Phil Bach

Personal information
- Full name: Philip Bach
- Date of birth: September 1872
- Place of birth: Ludlow, Shropshire, England
- Date of death: 30 December 1937
- Position(s): Full back

Senior career*
- Years: Team / Apps / (Gls)
- 1888(?)–1895: Middlesbrough
- 1895–1897: Reading
- 1897–1899: Sunderland / 43 / (1)
- 1899–1900: Middlesbrough / 0 / (0)
- 1900–1904: Bristol City / 3 / (0)
- 1904–????: Cheltenham Town

International career
- 1899: England / 1 / (0)

= Phil Bach =

English footballer (1872–1937)

Philip Bach (September 1872 – 30 December 1937) was an English footballer who played at full back. He played his club football for various teams including Middlesbrough and Sunderland and made one appearance for England in 1899. He was later the chairman of Middlesbrough F.C. for a total of 18 years.

==Playing career==
Bach was born in Ludlow, Shropshire, but moved to Middlesbrough as a child. He was signed by the local club, Middlesbrough, then an amateur club, straight from school. In 1895, he moved to Reading and spent two seasons with the club playing in the Southern League, before returning to the north-east to join Sunderland in June 1897.

He made his Sunderland debut in a 1–0 victory at Sheffield Wednesday on 4 September 1897. In his first season at the Newcastle Road club, Sunderland finished as runners-up in the Football League with Bach making twenty appearances. On 18 February 1899, Bach made his only international appearance against Ireland. The match was played at Roker Park, Sunderland's new ground and ended in a 13–2 victory for England, with four goals from Gilbert Smith and three from Jimmy Settle. The scoreline in this match is the record number of goals scored by England in a single match, and also the highest aggregate goals (15) in a game involving England.

While England were playing at Roker Park, Sunderland were away to Sheffield Wednesday. In Bach's absence on international duty, Andy McCombie took over at right-back in a 1–0 victory. Bach was unable to regain his place, making only two further appearances.

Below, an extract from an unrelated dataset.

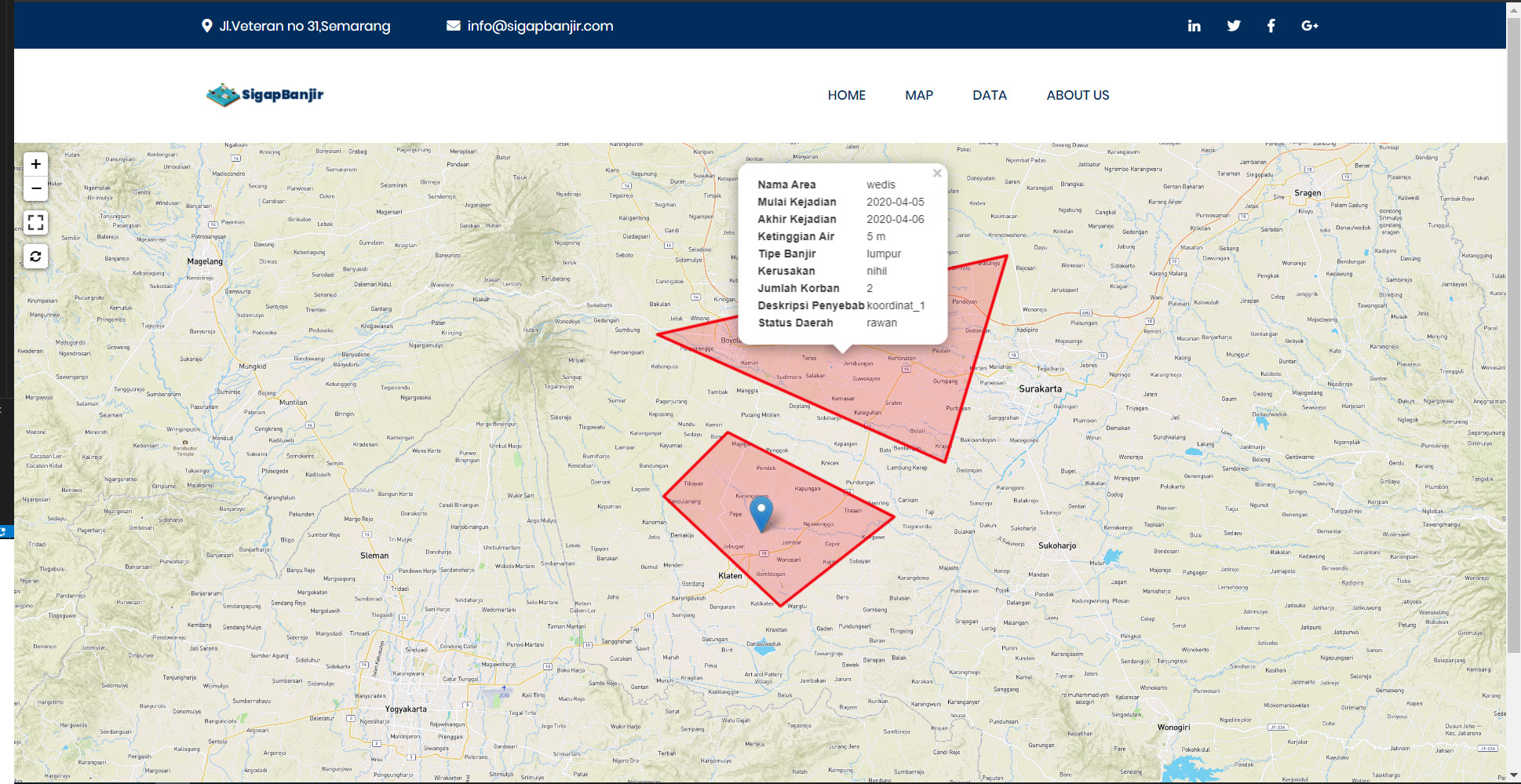1521x784 pixels.
Task: Click the location pin icon in the header
Action: tap(207, 25)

Two months later, in April 1899, he signed for Middlesbrough again, but failing to break into the first team he was on the move again a year later joining Bristol City. Bach made his debut for Bristol City in the Southern League at right back in a 1–0 win at Swindon Town on 1 September 1900. Bach made 29 appearances in the Southern League, 10 appearances in the Western League and 3 appearances in FA Cup ties during 1900–01 as Bristol City finished runners up in the Southern League. Bristol City gained Football League status for 1901–02 but in the summer of 1901 manager Sam Hollis signed Billy Tuft from Walsall who established himself as the regular right back for the next four seasons. Bach spent four years at Ashton Gate after helping City gain Football League status in 1901 making only 3 league appearances in 1903–04. Bach made his football league debut for Bristol City at right back in the 5–0 win v Glossop on 12 September 1903. In 1904 he was re-instated as an amateur, turning out for Cheltenham Town.

==Later career==
He developed hotel interests in Cheltenham and later Middlesbrough. He returned to Middlesbrough F.C. for the third time becoming a director in February 1911. In July he was appointed chairman in place of the disgraced Thomas Gibson-Poole. He was charged with rebuilding the club following the match-fixing scandal involving Gibson-Poole and manager Andy Walker. He appointed Thomas H. McIntosh as the new manager, who guided the club to their highest ever league position – third in the First Division in 1913–14 – but with a potential championship team taking shape his plans were interrupted by the outbreak of World War I. During the war, Boro released their players and closed down, while Ayresome Park was used as a munitions store.

Bach served as chairman until 1925, and again from 1931 to 1935. He later served on the FA Council from 1925 until his death in 1937 and was on the international selection committee from October 1929. He was also on the Football League Management Committee and President of the North Eastern League.